Exercise aim:
Transcribe exactly the stretch of lines beginning at the one containing "This screenshot has height=600, width=800." and closing with the last line of the entries below. Omit images.

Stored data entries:
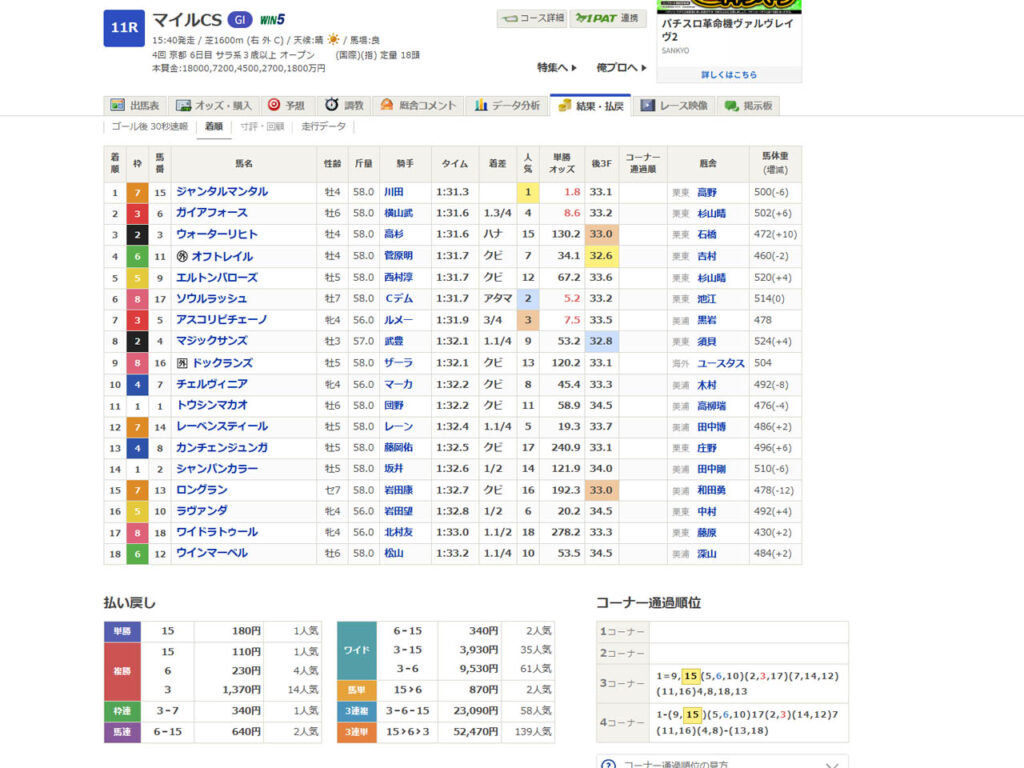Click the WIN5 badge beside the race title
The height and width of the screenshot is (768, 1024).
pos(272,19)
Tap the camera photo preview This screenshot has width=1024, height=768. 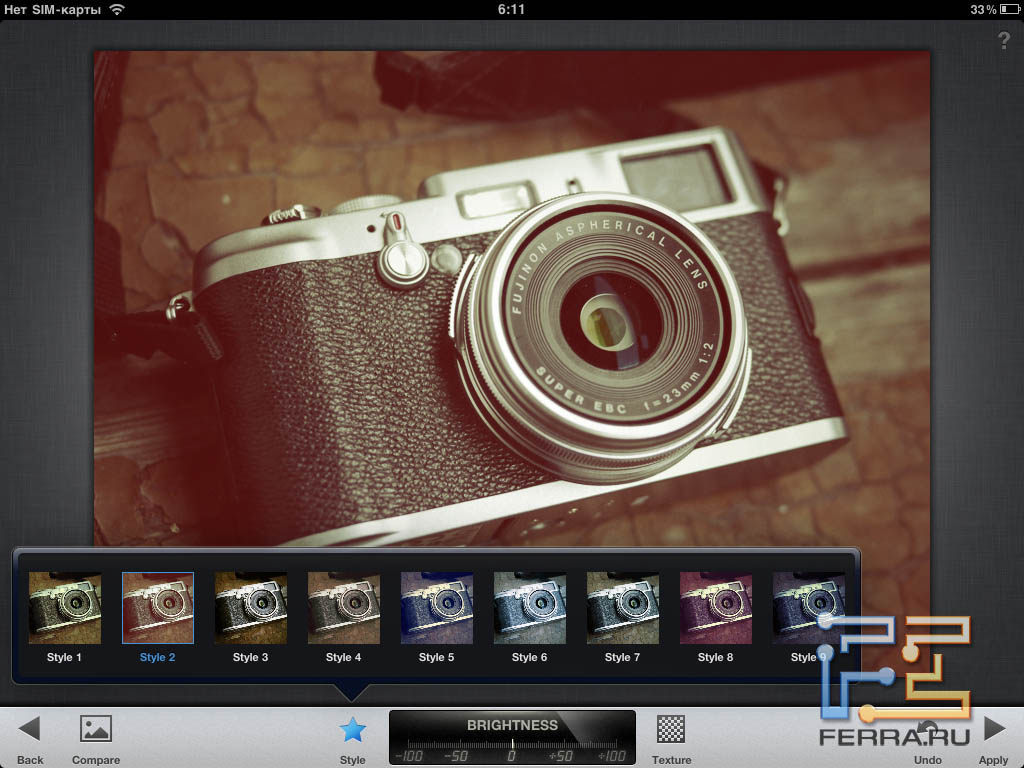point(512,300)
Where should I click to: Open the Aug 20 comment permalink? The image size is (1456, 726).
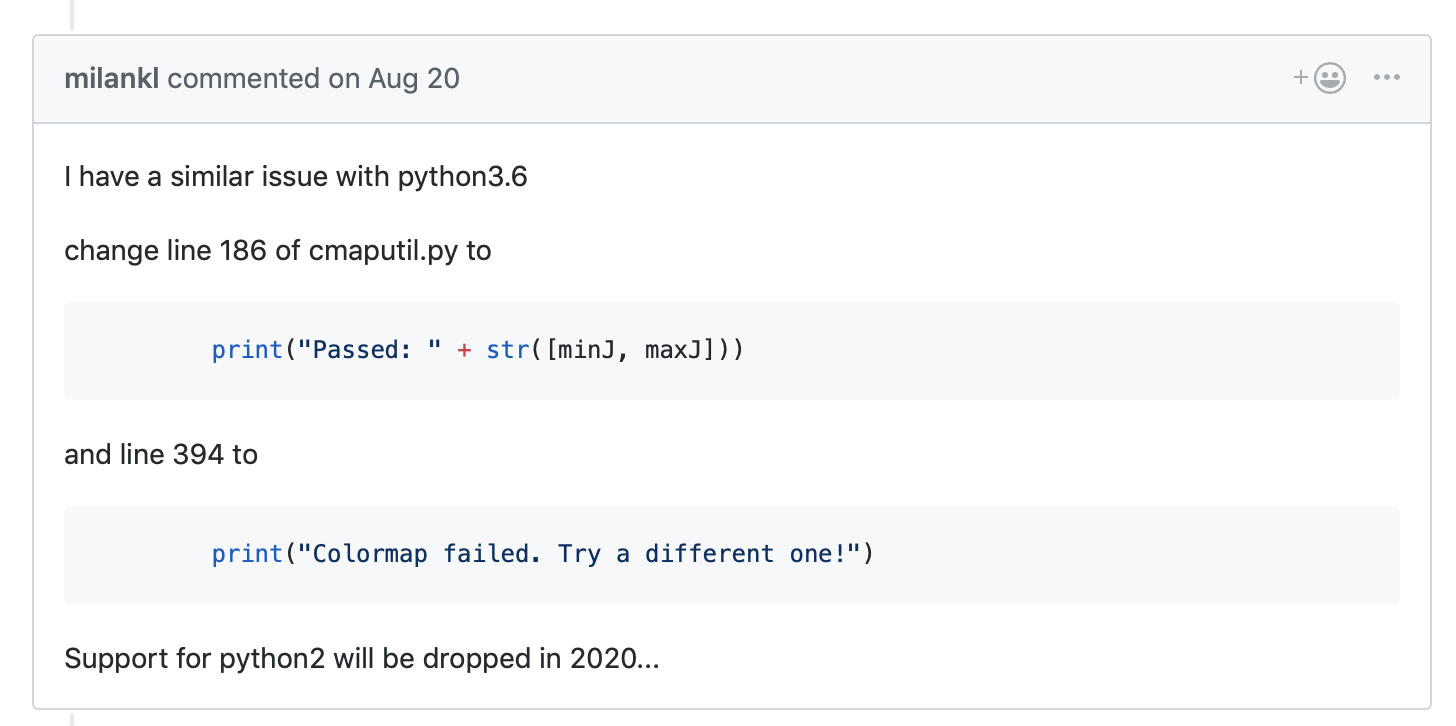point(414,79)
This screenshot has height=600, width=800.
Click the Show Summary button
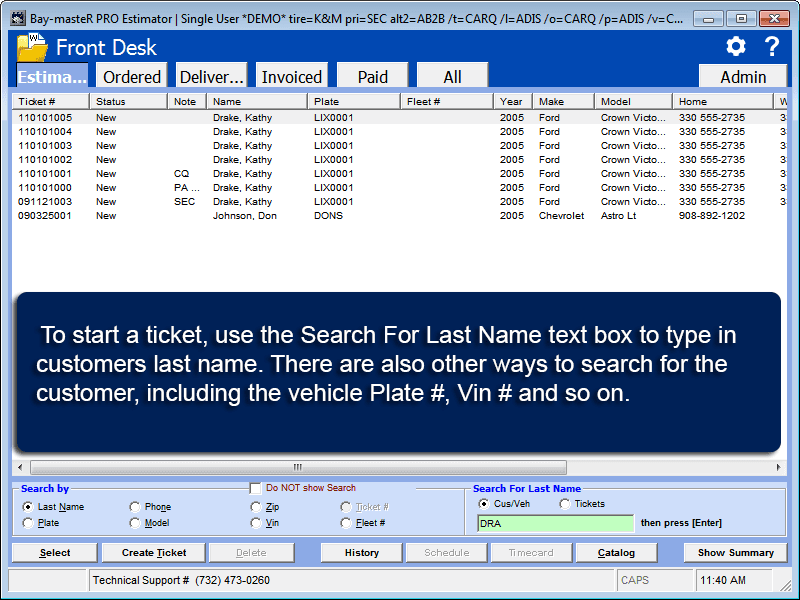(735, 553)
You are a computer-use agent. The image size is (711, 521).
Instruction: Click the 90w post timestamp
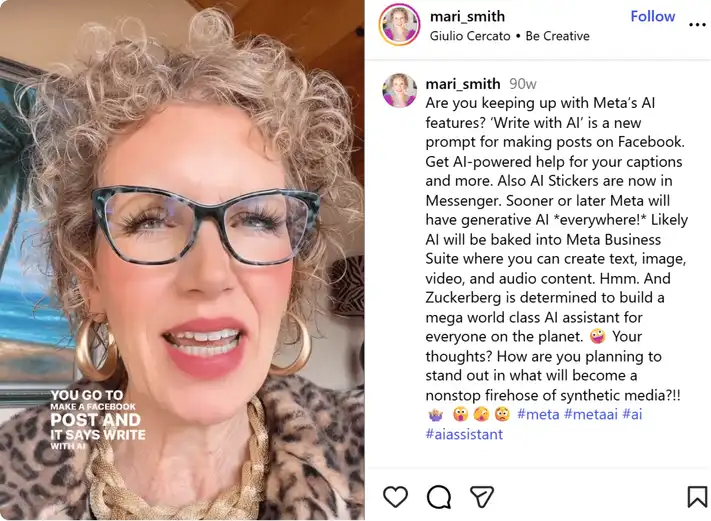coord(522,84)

Written answer:
This screenshot has height=600, width=800.
Click the Show Summary button
(735, 553)
You are a computer-use agent. The image size is (711, 521).
Instruction: Click the 90w post timestamp
coord(522,84)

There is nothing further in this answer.